Adsorption of human milk proteins to tear lipids for enhancing tear stability in dry eye

Purpose: Dry eye disease is the most common eye condition presenting with symptoms of drying, burning, and gritty sensation in the eye. It is characterised by inability of tears to form a stable film on the ocular surface. Symptoms of dry eye can be relieved by enhancing tear stability. Our previous research explored the use of human breast milk (HBM) proteins for treating dry eye and found these to be more effective surfactants than natural tear proteins in influencing film stability. Since proteins enhance tear stability by adsorbing to lipids in the tear film, this study aimed at studying adsorption of HBM proteins to tear lipids for assessing their application in treating dry eye disease.

Methods: HBM samples were fresh frozen, thawed, and centrifuged to obtain the aqueous layer. Adsorption of HBM proteins to model tear lipids (nonpolar: cholesterol oleate (CO), cholesterol (Chl), oleic acid (OA); and polar: dioleoyl phosphatidylcholine (DOPC)) was studied using a Langmuir trough. Lipids were spread on an artificial tear (AT) solution containing salt composition of tears at the physiological pH (7.4) and temperature (35°C) of tears. The lipid film was compressed and expanded to record pre-adsorption surface pressure-area (Π-A) cycles. The film was then compressed to a pressure of 10 mN/m and the area of the film was held constant. HBM proteins were injected into the AT solution and changes in surface pressure with time (Π-T) were recorded. Π-A cycles of post-adsorption lipid film were also recorded.

Results: The Π-T profiles showed that HBM proteins adsorbed to the nonpolar lipid films and increased the surface pressure by 6, 13, and 10 mN/m for CO, Chl, and OA, respectively. HBM proteins also adsorbed to the polar lipid film and showed a small increase in the surface pressure by 3 mN/m for DOPC. Comparison of pre- and post-adsorption Π-A cycles showed that the protein-adsorbed lipid film had 20 mN/m higher surface pressure than the lipid-only film for CO but other lipids had similar surface pressures.
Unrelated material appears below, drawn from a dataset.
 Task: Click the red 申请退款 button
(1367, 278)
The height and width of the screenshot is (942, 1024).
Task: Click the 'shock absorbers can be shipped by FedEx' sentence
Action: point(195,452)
Conclusions: HBM proteins being effective surfactants adsorb to the model tear lipids increasing their surface pressure and film stability. These proteins adsorb more to the nonpolar lipids than the polar lipids. Since tear lipids are predominantly nonpolar in nature, adsorption of HBM proteins can increase the stability of the lipid layer of the tear film and thereby relieve the symptoms of dry eye disease.